Page text >>
┌──

Didn't know what a choke is, looked at wiki:

_In electronics, a *choke* is an inductor used to block higher-frequency alternating current(AC) in an electrical circuit, while passing lower-frequency or direct current (DC). A choke usually consists of a coil of insulated wire often wound on a magnetic core, although some consist of a donut-shaped "bead" of ferrite material strung on a wire. The choke's impedance increases with frequency. Its low electrical resistance passes both AC and DC with little power loss, but it can limit the amount of AC due to its reactance._

How do I size/select a choke?

thanks, Brian


----------



## mattthemuppet2 (May 31, 2016)

calstar said:


> Didn't know what a choke is, looked at wiki:
> 
> _In electronics, a *choke* is an inductor used to block higher-frequency alternating current(AC) in an electrical circuit, while passing lower-frequency or direct current (DC). A choke usually consists of a coil of insulated wire often wound on a magnetic core, although some consist of a donut-shaped "bead" of ferrite material strung on a wire. The choke's impedance increases with frequency. Its low electrical resistance passes both AC and DC with little power loss, but it can limit the amount of AC due to its reactance._
> 
> ...



that's a great question! no idea  i used the one that came with an old treadmill and the one i just bought works with treadmills that have a similar hp motor. other than that hopefully an electrically competent member will chime in!


----------



## chips&more (May 31, 2016)

mattthemuppet said:


> I found adding a choke on one of the DC lines made a huge difference in hum on my lathe treadmill motor. I didn't realise what it was for until someone suggested adding it and I was glad I kept it on the shelf. I didn't have one for my second conversion (drill press) and it hums pretty loudly, so I ordered another choke off ebay for $14. I'll see if it makes a difference on this set up. Worth thinking about.


Was the choke used in the field or armature circuit? I think I can answer it myself and say the armature? Thanks in advance…Dave.


----------



## mattthemuppet2 (May 31, 2016)

there are 2 wires going to my motor, + and - . it's in series with the - wire, although i was told it doesn't make any difference which wire it's on.


----------



## John Hasler (May 31, 2016)

└──

Problems and tasks >>
1) Set down the choke thread verbatim, everything from "## chips&more (May" down to "Worth thinking about.".
2) In the choke thread, which wire is mattthemuppet2's choke in series with?
3) Extend the choke thread beyond its final line.
The listing comes from a separate source.

Data block >>
┌──

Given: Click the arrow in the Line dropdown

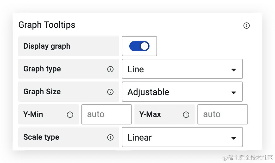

└──

Expected responses >>
1)
## chips&more (May 31, 2016)

mattthemuppet said:


> I found adding a choke on one of the DC lines made a huge difference in hum on my lathe treadmill motor. I didn't realise what it was for until someone suggested adding it and I was glad I kept it on the shelf. I didn't have one for my second conversion (drill press) and it hums pretty loudly, so I ordered another choke off ebay for $14. I'll see if it makes a difference on this set up. Worth thinking about.

2) The - wire.

3)
mattthemuppet said:


> that's a great question! no idea  i used the one that came with an old treadmill and the one i just bought works with treadmills that have a similar hp motor. other than that hopefully an electrically competent member will chime in!


You probably want a choke with an inductance between 2 and 3 millihenries.  The exact optimum value depends on the hp (more power->less inductance) and the controller design,  It isn't critical to get it exactly right.  The choke must be rated for the full load motor current.


----------



## chips&more (May 31, 2016)

mattthemuppet said:


> there are 2 wires going to my motor, + and - . it's in series with the - wire, although i was told it doesn't make any difference which wire it's on.


 OK, thanks, it’s on the armature circuit then. Your motor has real magnets for the field, so that’s why you only have two wires.


----------



## calstar (May 31, 2016)

Minarik 23001C specs






TOOLMASTER said:


> is the min speed all the way down?





TOOLMASTER said:


> what do the tags say on the 2 brown wires?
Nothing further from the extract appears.